Five degrees Celsius separates a male leopard gecko from a female one

Incubate a leopard gecko egg at 26.5 degrees Celsius, and you will get a female. Raise the temperature to 31.5 degrees, and you will almost certainly get a male. This much has been known for years. What has not been known - at least not in any systematic detail for lizards and snakes - is precisely when temperature locks in that decision, what genes drive it, and how the molecular events unfold before anything visible changes in the developing embryo.

A team led by Professor Shinichi Miyagawa at Tokyo University of Science has now filled that gap with the first comprehensive histological and transcriptomic analysis of gonadal development in a squamate reptile with temperature-dependent sex determination.

The shift experiments

The researchers incubated leopard gecko (Eublepharis macularius) eggs at either 26.5 degrees Celsius (a female-producing temperature) or 31.5 degrees (male-producing). Then they performed a series of shift experiments, moving eggs between the two temperatures at different developmental stages to determine exactly when the temperature signal becomes irreversible.

The results were clean. Incubation at the cooler temperature produced 100% females. The warmer temperature produced 91% males. And the critical window - the temperature-sensitive period - closed at embryonic stage 36. Before that stage, switching temperatures could still flip the outcome. After it, the sex was set regardless of subsequent temperature changes.

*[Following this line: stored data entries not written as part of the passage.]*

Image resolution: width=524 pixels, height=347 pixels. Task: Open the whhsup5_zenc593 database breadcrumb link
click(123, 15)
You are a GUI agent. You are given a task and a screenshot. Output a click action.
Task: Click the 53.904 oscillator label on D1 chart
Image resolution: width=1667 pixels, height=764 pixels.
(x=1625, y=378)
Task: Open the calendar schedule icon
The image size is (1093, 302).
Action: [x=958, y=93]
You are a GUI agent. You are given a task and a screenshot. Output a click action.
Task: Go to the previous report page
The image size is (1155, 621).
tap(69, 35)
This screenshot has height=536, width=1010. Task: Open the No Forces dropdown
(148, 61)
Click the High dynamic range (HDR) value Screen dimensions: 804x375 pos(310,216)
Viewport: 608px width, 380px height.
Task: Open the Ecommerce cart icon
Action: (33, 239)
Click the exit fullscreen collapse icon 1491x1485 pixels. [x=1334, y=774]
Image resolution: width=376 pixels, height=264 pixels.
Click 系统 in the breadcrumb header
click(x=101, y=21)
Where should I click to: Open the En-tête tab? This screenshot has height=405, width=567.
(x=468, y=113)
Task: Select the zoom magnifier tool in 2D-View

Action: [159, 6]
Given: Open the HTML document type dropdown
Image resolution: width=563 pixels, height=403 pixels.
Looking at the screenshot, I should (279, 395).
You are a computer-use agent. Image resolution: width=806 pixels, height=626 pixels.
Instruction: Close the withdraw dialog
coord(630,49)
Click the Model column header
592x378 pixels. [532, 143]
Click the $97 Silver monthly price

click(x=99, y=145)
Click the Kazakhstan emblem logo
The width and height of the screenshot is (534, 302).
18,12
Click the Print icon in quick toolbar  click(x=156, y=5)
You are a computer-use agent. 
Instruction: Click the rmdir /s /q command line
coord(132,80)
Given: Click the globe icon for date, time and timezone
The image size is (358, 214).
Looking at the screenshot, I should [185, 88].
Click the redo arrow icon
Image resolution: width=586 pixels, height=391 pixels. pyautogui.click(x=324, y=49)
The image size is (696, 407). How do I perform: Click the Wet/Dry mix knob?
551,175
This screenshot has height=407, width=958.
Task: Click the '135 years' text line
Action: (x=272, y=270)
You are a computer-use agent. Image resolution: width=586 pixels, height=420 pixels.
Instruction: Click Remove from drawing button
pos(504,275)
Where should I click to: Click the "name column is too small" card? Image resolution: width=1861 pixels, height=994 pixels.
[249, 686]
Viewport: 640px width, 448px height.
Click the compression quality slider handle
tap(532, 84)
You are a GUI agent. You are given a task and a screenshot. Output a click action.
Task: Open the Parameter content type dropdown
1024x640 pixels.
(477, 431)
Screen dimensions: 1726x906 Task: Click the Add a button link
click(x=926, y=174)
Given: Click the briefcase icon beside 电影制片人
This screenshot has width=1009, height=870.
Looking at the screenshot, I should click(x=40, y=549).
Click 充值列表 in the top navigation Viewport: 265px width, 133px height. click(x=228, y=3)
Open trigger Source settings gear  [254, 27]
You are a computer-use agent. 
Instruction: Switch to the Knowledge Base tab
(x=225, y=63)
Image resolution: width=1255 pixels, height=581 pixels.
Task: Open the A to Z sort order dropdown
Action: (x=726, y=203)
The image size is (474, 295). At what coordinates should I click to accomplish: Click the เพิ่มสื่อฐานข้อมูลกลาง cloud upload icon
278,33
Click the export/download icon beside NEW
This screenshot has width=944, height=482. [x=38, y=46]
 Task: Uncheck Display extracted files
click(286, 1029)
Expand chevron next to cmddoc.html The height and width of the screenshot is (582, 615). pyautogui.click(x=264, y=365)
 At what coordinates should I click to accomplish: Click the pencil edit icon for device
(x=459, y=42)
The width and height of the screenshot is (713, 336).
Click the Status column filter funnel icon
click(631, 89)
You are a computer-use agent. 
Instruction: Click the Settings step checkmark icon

Genes that diverge before bodies do

Early in development, embryos from both temperature groups looked identical under the microscope. No external differences, no obvious structural changes in the developing gonads. The first visible divergence came later, when ovaries became more spherical and testes elongated into the characteristic tubular structures.

But gene expression analysis told a different story. The molecular programs for male and female development had already begun to diverge well before any structural differences appeared. At male-producing temperatures, testis-related genes - AMH, DMRT1, and SOX9 - activated earlier. At female-producing temperatures, ovarian genes FOXL2 and CYP19A1 ramped up instead.

This temporal gap between molecular commitment and visible differentiation means the embryo's fate is decided at a level invisible to the eye, days before the gonads take shape. The temperature signal works through gene regulation, not through direct physical reshaping of tissue.

A familiar gene behaves differently

One finding sets the leopard gecko apart from other reptiles with temperature-dependent sex. The gene KDM6B, a chromatin modifier that plays a key role in male determination in certain turtles, showed a different regulatory pattern in geckos. Where turtle KDM6B responds directly and early to temperature cues, the gecko version appears to follow a different regulatory logic.

The study also identified early temperature-responsive genes involved in RNA splicing and cell adhesion - molecular processes that operate upstream of the sex-determination cascade itself. These genes responded to temperature before the canonical sex-determining genes activated, suggesting they may represent the initial molecular events that translate a thermal signal into a developmental decision.

Shared toolkit, different wiring

The broader picture that emerges is one of conserved parts but divergent assembly. The genes responsible for forming gonads - AMH, DMRT1, SOX9, FOXL2, CYP19A1 - are largely shared across reptiles. But the way temperature controls these genes has evolved differently in different lineages. Turtles, alligators, and geckos use many of the same molecular components, but the regulatory circuitry connecting temperature to gene activation is not identical.

This evolutionary plasticity is itself significant. Temperature-dependent sex determination has arisen independently multiple times across the reptile family tree, and the fact that different groups have wired the same genes differently suggests there are multiple viable solutions to the problem of translating an environmental cue into a developmental outcome.

The researchers note some caveats. The mother's body temperature before egg-laying may influence early development and could vary between laboratory colonies, introducing a source of variation that is difficult to control. The shift experiments, while informative, involve abrupt temperature changes that do not perfectly replicate the gradual thermal fluctuations eggs experience in natural nests.

Still, the study addresses a major gap. Temperature-dependent sex determination has been studied extensively in turtles and crocodilians but barely explored in squamates - the largest and most diverse reptile group. This work provides a molecular and developmental baseline that future studies of lizards and snakes can build on.